Meu quarto era uma cama cheirosa, separada da cozinha por uma cortina
estampada com flores miúdas. Dormia cedo, acordava cedo, ia pro mato com
dona Dela procurar ervas - cada uma tinha uma lenda associada a seus poderes
curativos, que a velha fazia questão de contar com pormenores. Eu assistia às
benzeduras que ela fazia com os aflitos que a procuravam. Entre uma tarefa e
outra - e mesmo durante elas - Adelaide continuava a contar-me sua vida. Tudo
que eu fazia era respirar e comer, ouvindo miados e o ronco do mar invisível,
tão próximo.
Numa manhã, acordei e vi Adelaide com uma trouxa nas costas. Séria,
informou: "Estou indo". Tive vontade de chorar. Não consegui dizer nada, mas
minha expressão fez a pergunta "para onde?", a que ela respondeu: "pro diabo
que me carregue". E completou: "o senhor cuida dos meus gatos". Virou as costas
e saiu firme, porta afora. Corri atrás dela e ainda pude vê-la desaparecer numa
trilha nos fundos da casa, que devia levar ao morro do Pontão. Não tive coragem
de segui-la. Voltei à casa, entrei no quarto de Adelaide, sentei-me numa
cadeira de balanço que havia ao lado da cama e chorei um pranto gritado. Abri
um berreiro que fez os gatos calarem. Não sei de onde saíam tantas lágrimas e
tantos berros. E não sei quanto isso durou. Depois, adormeci de cansaço.

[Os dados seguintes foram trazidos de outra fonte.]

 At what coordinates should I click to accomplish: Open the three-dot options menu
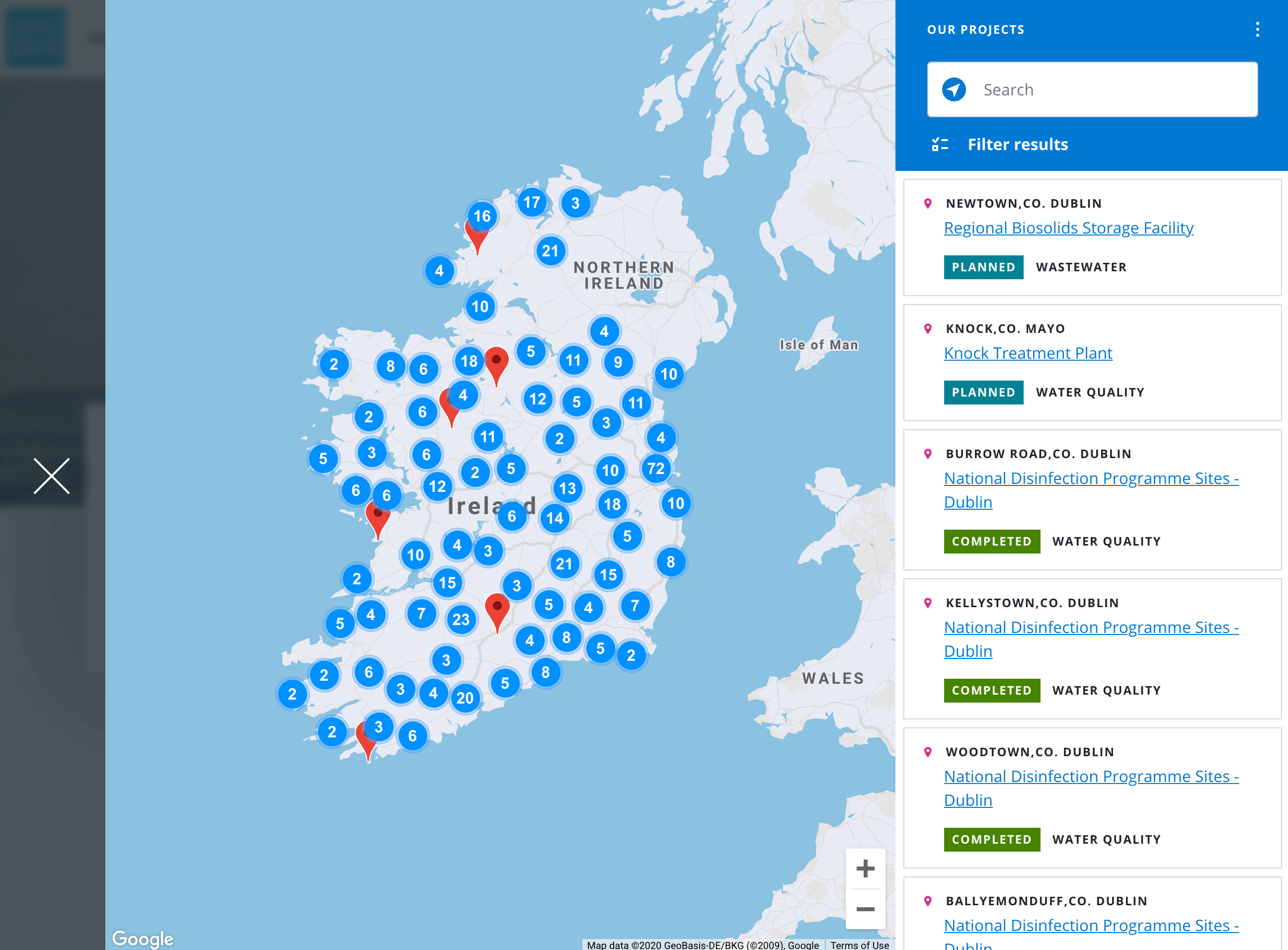[x=1257, y=29]
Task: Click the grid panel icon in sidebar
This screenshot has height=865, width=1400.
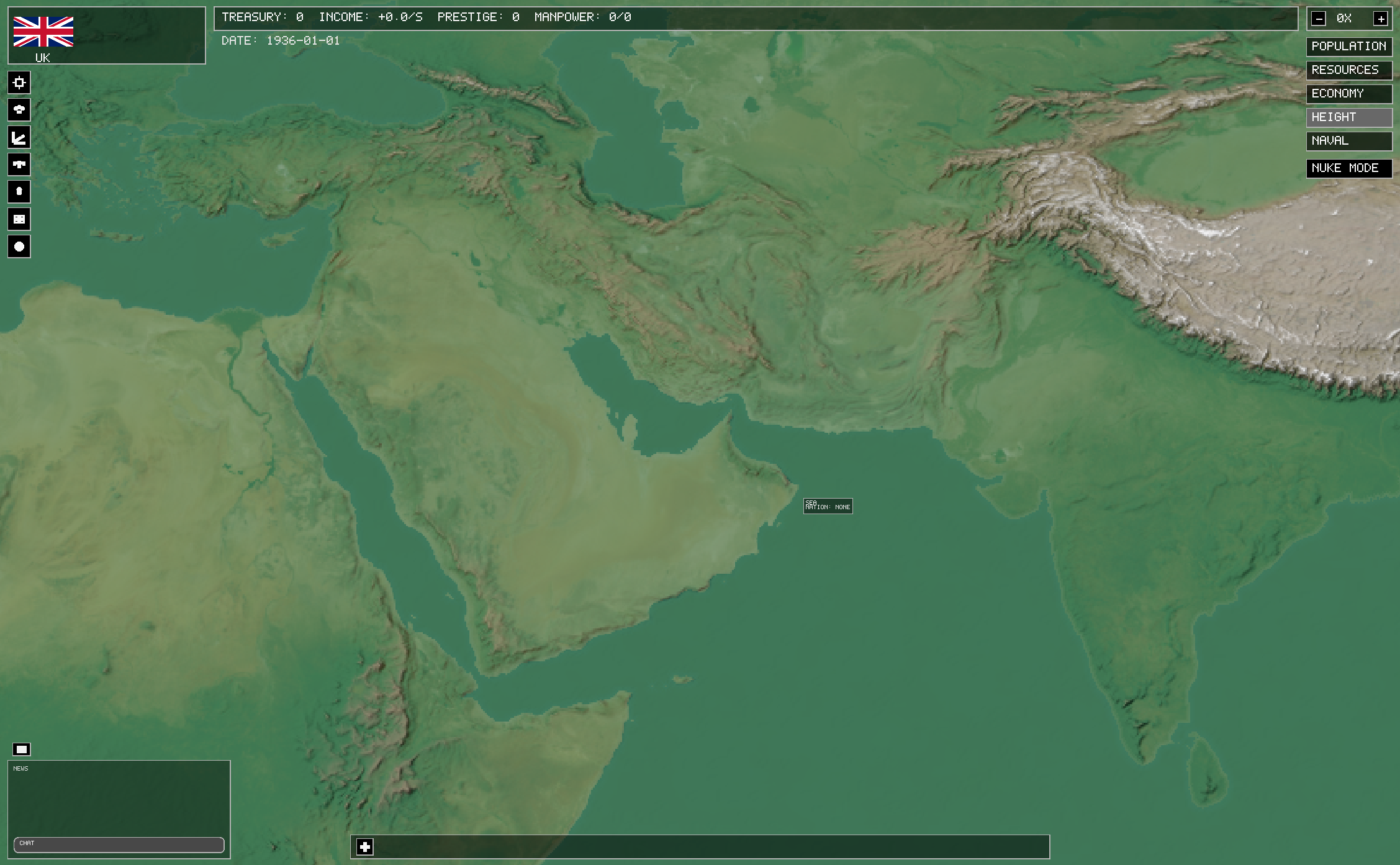Action: (19, 219)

Impossível dizer por quanto tempo também. Dormi um sono de morto, sem
sonhos.
Ao abrir os olhos, vi o sorriso desdentado de Adelaide na minha frente.
Ela miou:
- Ele não me quis - continuou sorrindo, envergonhada -, nem o diabo me
quis carregar.
Levantei-me, peguei a pequena Adelaide no colo e voltei com ela à
cadeira. Aninhou-se no meu peito e adormeceu com minha cantoria de ninar.
Não sei o momento exato em que parou de respirar. Nem quanto tempo eu
fiquei ali, embalando aquele peso morto.